01.02.12
Making the right choices
Source: Public Sector Executive Jan/Feb 12
Insights from behavioural economics are being adapted into policy by the so-called ‘nudge unit’ at Number 10 – but is it time for more local authorities to take the lessons on board? Adam Hewitt reports.
Using the findings of behavioural economics to change policy and encourage people to act in different ways has been a fashionable idea for a few years now, taken up by the Coalition Government, Obama administration, and many individual institutions – for example, those that now label one bin as ‘recycling’ and the other as ‘landfill’.
True behavioural economics is a complex and emerging area, but the basic principle can be boiled down to influencing behaviour through changing the nature of the choices and information people are faced with when making decisions, but without actually restricting choice or forcing people to do things. Key to the approach is the idea that people are not rational economic actors, but rather easily influenced by their environment, peers, and the way things are presented.
An early insight was the idea that an abundance of choice does not lead to optimum decisions, but poor ones: people are better at choosing between three to four options than a whole host of them, when they tend to pick more haphazardly.
Translating this into public policy is seen as a low-risk way of making big changes, and Downing Street’s Behavioural Insight Team’s latest wheezes include the idea of a prize draw for self-assessment tax returns completed two months early, with the potential cost to the Government far outweighed by the benefits, they reckon. A prize fund of £100,000, plus running costs in the low hundreds of thousands, could save tens of millions of pounds for HMRC, it’s claimed.
Another is to cut fraud and error by making taxes easier to pay, changing the wording of forms and letters, and reminders that 9/10 people do pay their tax on time.
One of the team’s early papers applied behavioural insights to health, looking at how nudge theory could prevent smoking, boost organ donation, reduce teenage pregnancy and alcohol consumption, and so on.
The ideas included demonstrating and reinforcing true social norms – many people who drink too much believe others drink more than they really do, for example; using visual prompts, such as a section in supermarket trolleys labelled ‘fruit and veg-etables’; giving information more salience by putting it in graphical or star-rating form; and using creative and fun ideas to change behaviour, like turning the stairs at underground stations into virtual piano keys that play notes as they’re walked on.

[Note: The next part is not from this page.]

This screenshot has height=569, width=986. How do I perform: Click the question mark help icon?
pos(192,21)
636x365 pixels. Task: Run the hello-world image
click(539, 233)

Many of these ideas were based on or have been turned into actual pilots or schemes, as in the Royal Borough of Windsor & Maidenhead, which now runs a reciprocal ‘credits’ scheme for people who help with others’ social care, known as CareBank. It is modelled on the Japanese Fureai Kippu initiative, where credits built up by helping elderly people with shopping or food preparation, for example, can be banked and later used to help fund one’s own care, or that of a parent.
The ‘nudge unit’ accepted that many of the ideas are based on small-scale trials and need more testing, but there is little to lose and much to gain through experiments of this nature, especially for society’s most entrenched and complex problems, like paying for social care, improving lifestyle, and making public spending more efficient.

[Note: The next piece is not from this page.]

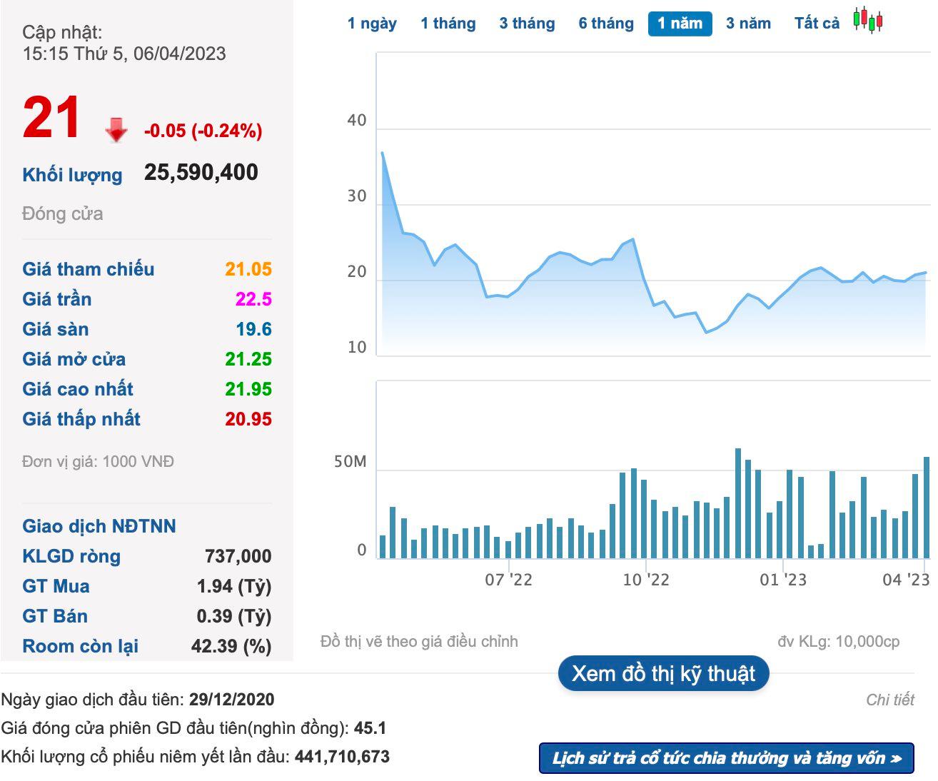
Task: Click the red down-arrow price indicator
Action: pos(116,131)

In local government these principles could be used to influence – and thus reduce – demand for services.
Indeed, a recent survey of 100 senior council executives conducted by consultants iMPOWER for a report into behaviour change found that 65% think it is the single greatest opportunity for reducing costs. Virtually all, 98%, think changing behaviour can reduce demand for council services and spending, but most say they lack the understanding of motivations needed to achieve this.
The report, ‘Changing the Game’, is also careful to point out that cutting demand through behaviour change is not a simple case of tightening eligibility criteria, restricting access or opening hours, stopping non-statutory services or passing costs on to partners. Rather, it is about changing processes and communication with residents, reducing over-supply, tapping into citizen-driven innovations, and getting people to take more responsibility for their own needs.

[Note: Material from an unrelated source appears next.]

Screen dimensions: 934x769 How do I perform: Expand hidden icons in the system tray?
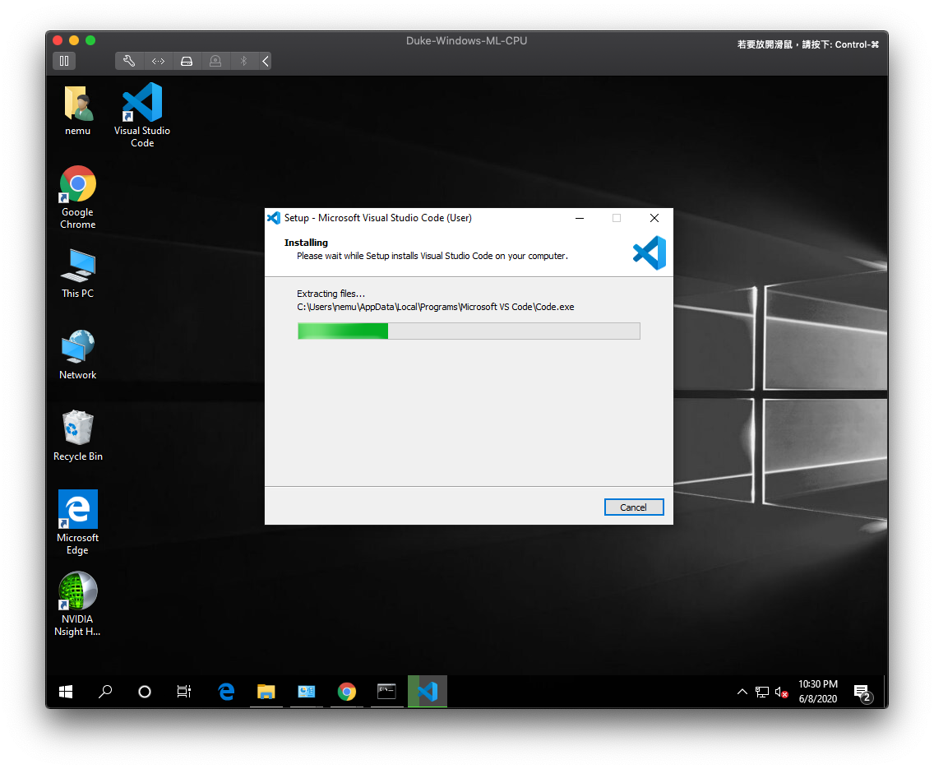click(742, 692)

Jon Ainger, director at iMPOWER, said: “As demand spirals and funding falters, council leaders are looking beyond traditional, supply-led approaches to delivering cost savings. The case for demand-led initiatives is resoundingly clear.”
But ‘nudging’ can only go so far, the report’s authors acknowledge, saying that ultimately the state must change its own ways, not just expect the public to. They say: “‘Nudge’ type initiatives are attractive to policy makers because they appear cheap and simple with an immediate payback. But they only address a small part of the problem – that of a mismatch in expectations, or poor choices, and can be temporary in effect.
“For behaviour change approaches to really transform the relationship with the citizen, the state has to make the first move. “Local authorities need to change the way they and their staff behave towards the public before the public will respond.”